As Christmas approached, a strange resentment began to settle over me. My dad has never been very timely when it comes to birthday and Christmas presents, but this year, as each day passed I felt the neglect more acutely. We had just recovered from a lonely Thanksgiving and now Christmas was starting to feel the same way.
Christmas Eve arrived and I was struggling to craft a Christmas Eve message. I wanted to do justice to the message of this sacred night and provide a hopeful, joy-filled, positive meditation for my flock. But as I thought about digging deep to make their Christmas special I was secretly pouting about how un-special ours was going to be.
I sat at the computer screen looking for words and inspiration. It just wasn’t coming. How could I write about joy and hope when I personally wasn’t feeling it? I have always prided myself on my authenticity from the pulpit, but authenticity on this night felt selfish and abusive. My personal struggles had no place in the pulpit on this Christmas Eve.
I sat there and dreaded having to force myself to write a message I couldn’t feel. It was 4 p.m. and my Christmas Eve message had to be ready in less than three hours. I was feeling in trouble.
Then the doorbell rang. My three year-old son ran to the door and greeted a UPS driver holding a large box. It had Oregon tags on it. It had come from my dad and stepmom in Medford. We opened it and pulled numerous carefully wrapped presents from the box and doubled the gifts from under the tree.
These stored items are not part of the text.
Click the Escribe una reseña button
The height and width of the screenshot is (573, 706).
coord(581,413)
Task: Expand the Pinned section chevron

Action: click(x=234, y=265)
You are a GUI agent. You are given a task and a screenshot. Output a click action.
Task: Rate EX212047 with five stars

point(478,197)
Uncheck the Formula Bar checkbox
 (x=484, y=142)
But the box was not quite empty. At the bottom was a Tupperware container filled with fudge. I opened it and started to weep. The sweet, rich aroma transported me back to my childhood as I recalled my dad’s annual fudge-making tradition. My mom did pretty much all the cooking in our household, but dad made the chocolate walnut fudge.
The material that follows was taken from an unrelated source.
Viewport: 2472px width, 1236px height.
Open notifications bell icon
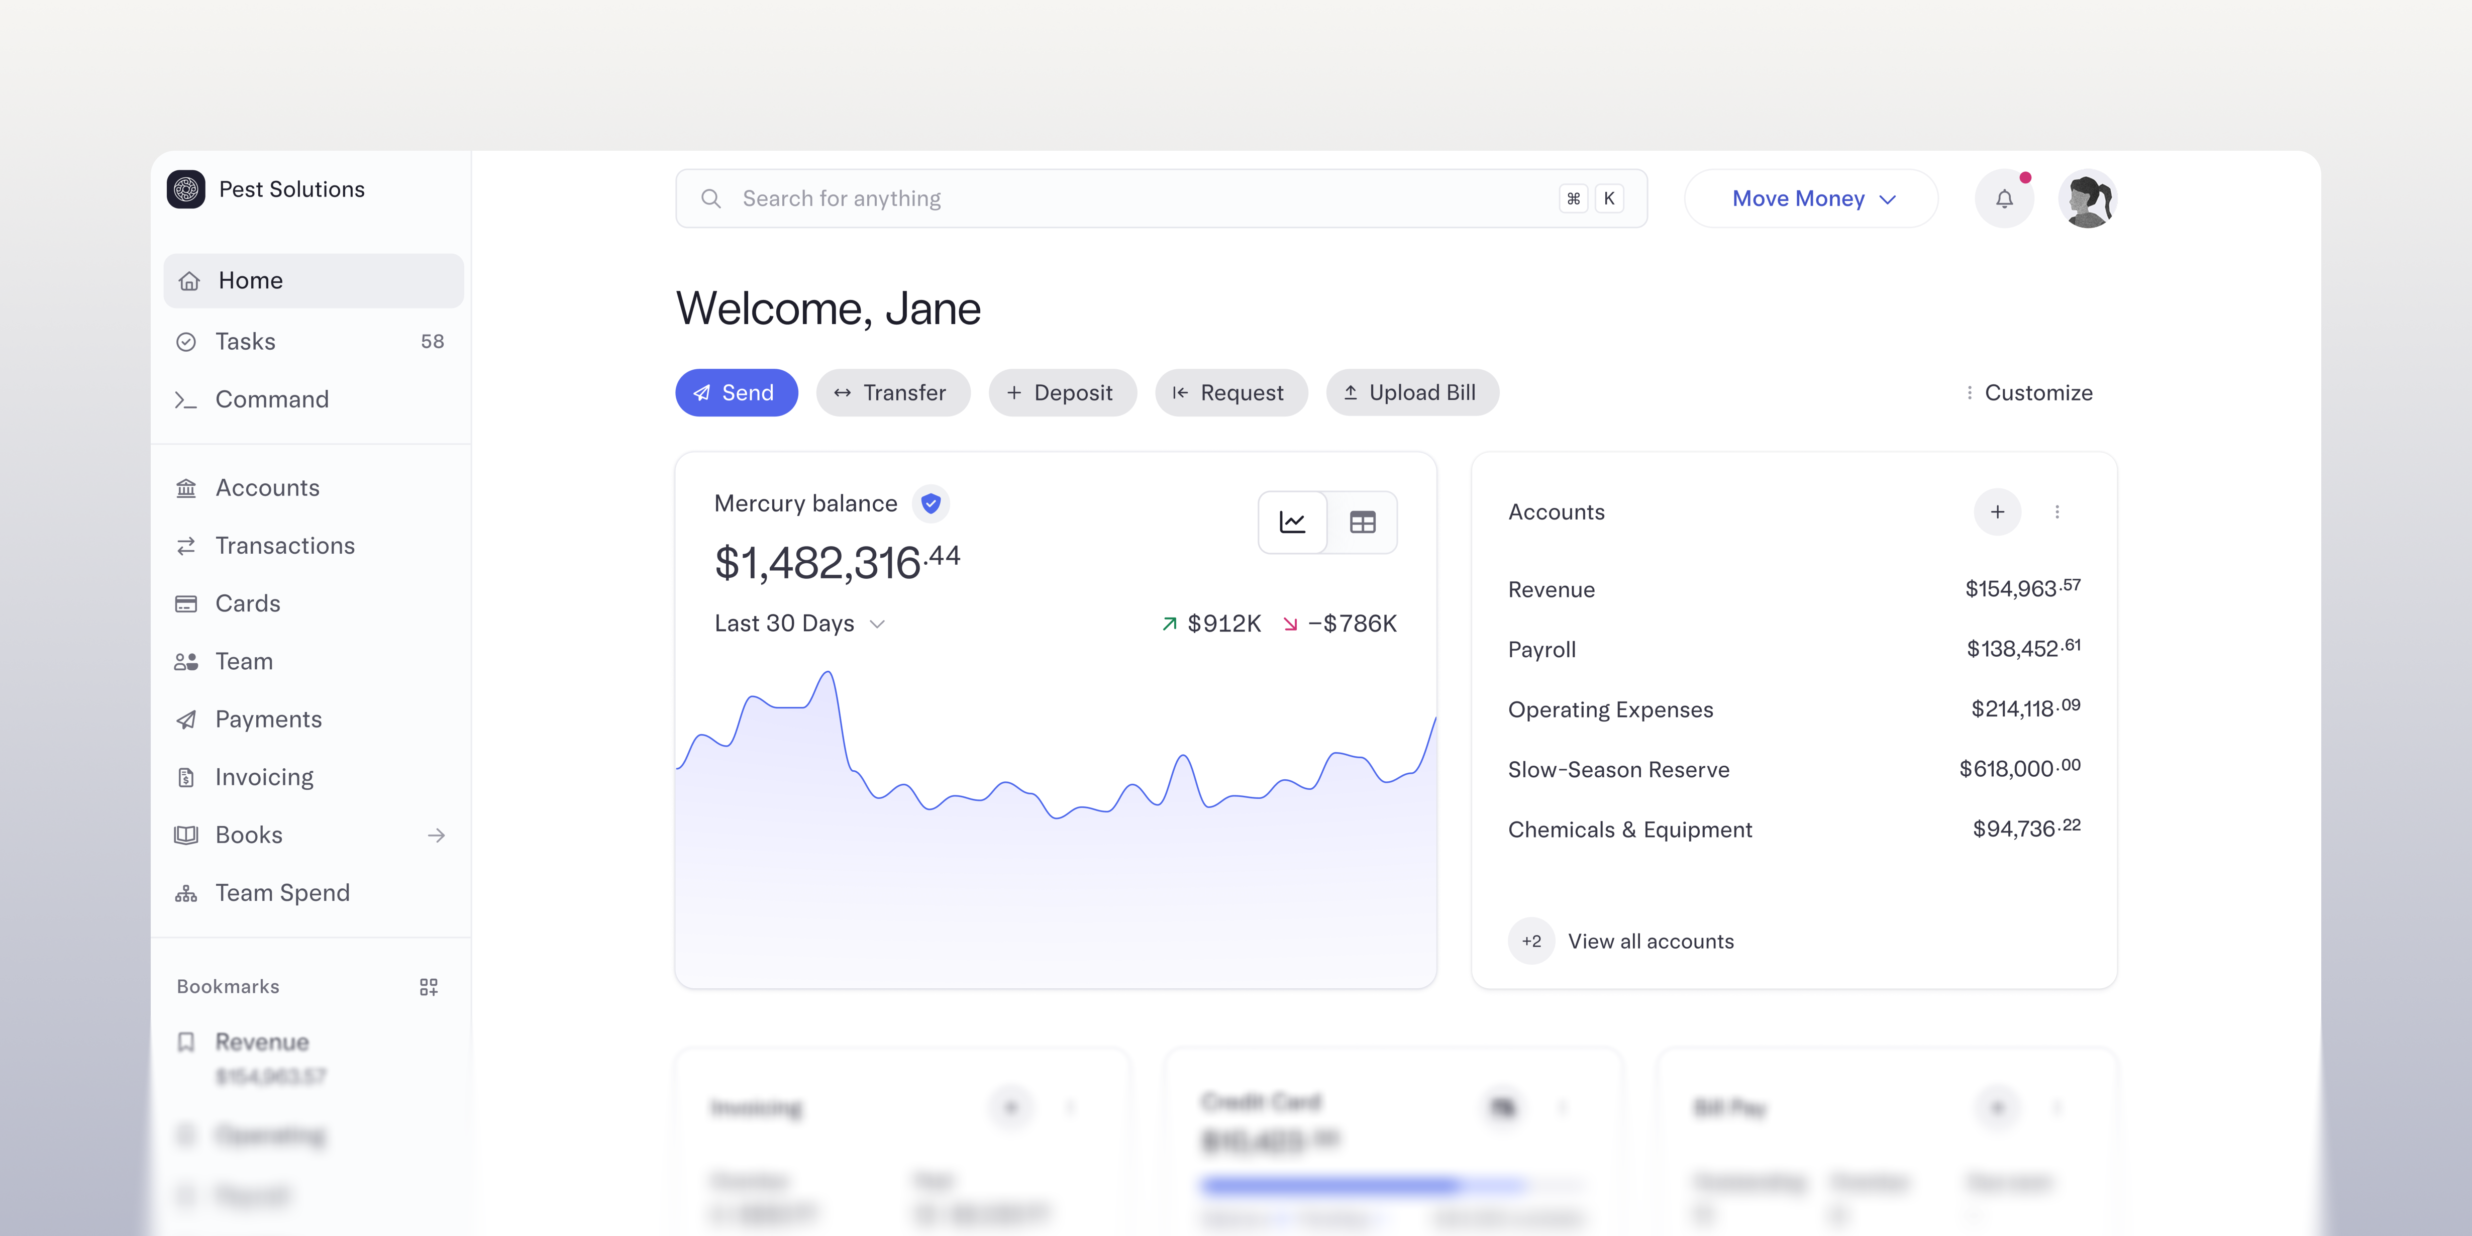2004,199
Here we were 2,200 miles away from family and our Christmas traditions. But my dad had found a way to connect with us and erase the miles between us. Not only that but he had bridged the distance from my adulthood back to my childhood. He had replaced loneliness with connection and resentment with joy and anticipation. He brought a little slice of heaven to my earthly reality.
He saved me that first Christmas Eve.
Three hours later, as I stood before the congregation I told them how hard it been moving to a new part of the country. I told them how lonely we had been celebrating holidays and birthdays on our own. I told them how isolated we had felt and how hard it was to try to scrape up a joyful message for them when we were struggling to find that same joy ourselves.
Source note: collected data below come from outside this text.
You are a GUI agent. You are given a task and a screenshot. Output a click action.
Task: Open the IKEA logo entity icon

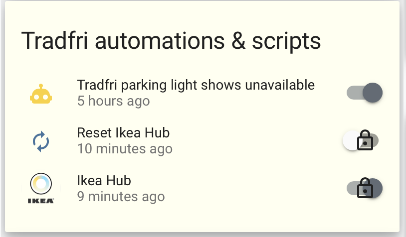click(x=41, y=189)
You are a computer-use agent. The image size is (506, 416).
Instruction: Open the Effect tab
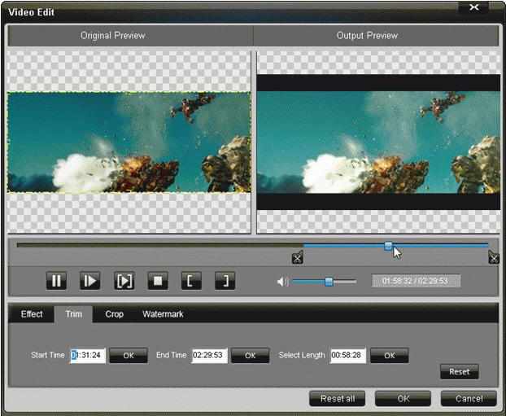pyautogui.click(x=32, y=313)
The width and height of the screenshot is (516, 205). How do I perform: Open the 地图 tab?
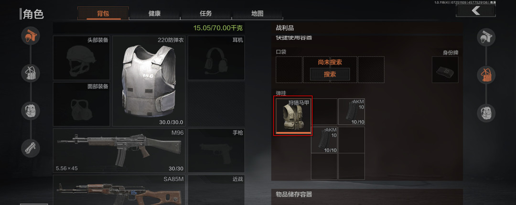(258, 13)
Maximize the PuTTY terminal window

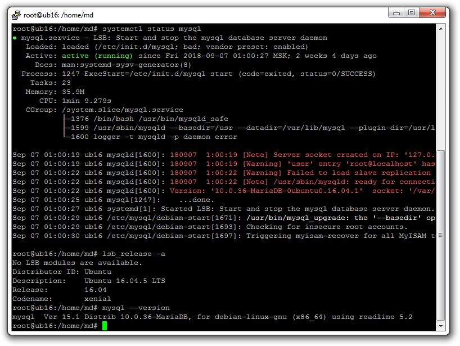[412, 13]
And then I told them about the box of gifts from my dad who is almost never on time with gifts. I told them about the smiles and the glee on my children’s faces as they lifted each gift out of the box and placed them under the tree. I told them about the chocolate walnut fudge and the tears that ran down my face when I opened the package. I told them about the wave of memories and feelings that flooded back as I breathed in the sweet, rich aroma of my dad’s famous fudge. I told them how much I loved my dad.
And then…
I told them a story about God and how a long time ago God bridged the distance between heaven and earth. I told them the story about a little baby who came just in time to a world that was hurting and down.
I told them my story.
I told them God’s story.
Then we sang Joy to the World.
By Rev. Brian Heron, Presbyter for Vision and Mission, Presbytery of the Cascades
This is a wonderful story. Thank you.
I always enjoy your messages At this very moment my mouth is watering. I may have to make fudge.
Thank you! Made me cry!! ♥
Your writings as usual, are thought provoking and heart felt. Following that Christmas Eve service, I hope your congregation embraced you in more love than perhaps they had shown previously. Blue Christmas is, and almost was, part of your experience in that time. Now that we are isolated from one another that pain is felt most acutely. Thank you for sharing your story!
Very moving story, Brian, thanks for sharing.
I’m going to make fudge today! This is my first Christmas in CA after 15 in OR. I’m feeling very lonely too! This was the perfect message for me today! Thanks Brian!
Beautifully told, and bridged, Brian. Christmas Blessings on you in 2020 as well.